■ **Instruction**:
Quote verbatim the material starting at the line containing "At what (x,y)" and ending at the line containing "Looking at the", both lines included.

-----

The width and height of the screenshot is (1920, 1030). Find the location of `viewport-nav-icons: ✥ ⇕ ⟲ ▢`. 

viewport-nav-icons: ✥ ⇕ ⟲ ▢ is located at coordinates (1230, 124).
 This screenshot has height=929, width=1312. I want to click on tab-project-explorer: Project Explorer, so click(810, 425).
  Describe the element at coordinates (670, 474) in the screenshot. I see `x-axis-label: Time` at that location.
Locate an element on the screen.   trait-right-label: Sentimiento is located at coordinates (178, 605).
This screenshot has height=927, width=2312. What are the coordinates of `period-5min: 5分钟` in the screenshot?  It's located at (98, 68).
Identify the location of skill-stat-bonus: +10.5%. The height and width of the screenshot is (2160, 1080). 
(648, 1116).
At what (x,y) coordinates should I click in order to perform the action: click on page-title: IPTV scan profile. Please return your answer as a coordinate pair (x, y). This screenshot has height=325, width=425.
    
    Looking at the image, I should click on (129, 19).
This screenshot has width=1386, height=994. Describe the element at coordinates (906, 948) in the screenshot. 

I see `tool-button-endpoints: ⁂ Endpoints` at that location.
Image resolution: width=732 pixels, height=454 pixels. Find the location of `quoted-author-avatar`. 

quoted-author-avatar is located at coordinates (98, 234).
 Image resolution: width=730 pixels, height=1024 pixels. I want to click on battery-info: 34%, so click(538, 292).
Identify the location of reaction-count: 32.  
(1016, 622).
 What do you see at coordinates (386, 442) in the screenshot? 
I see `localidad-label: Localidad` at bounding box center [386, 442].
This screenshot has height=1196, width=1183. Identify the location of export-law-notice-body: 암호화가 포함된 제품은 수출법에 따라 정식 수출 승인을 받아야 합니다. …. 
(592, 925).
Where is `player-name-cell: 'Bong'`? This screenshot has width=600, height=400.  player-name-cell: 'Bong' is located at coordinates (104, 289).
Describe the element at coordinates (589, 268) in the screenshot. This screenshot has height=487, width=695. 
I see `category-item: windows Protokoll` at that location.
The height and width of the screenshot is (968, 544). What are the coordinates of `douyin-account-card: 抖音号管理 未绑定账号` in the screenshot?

-----

■ **Output of the task**:
At what (x,y) coordinates should I click in order to perform the action: click on page-title: IPTV scan profile. Please return your answer as a coordinate pair (x, y). This screenshot has height=325, width=425.
    
    Looking at the image, I should click on (129, 19).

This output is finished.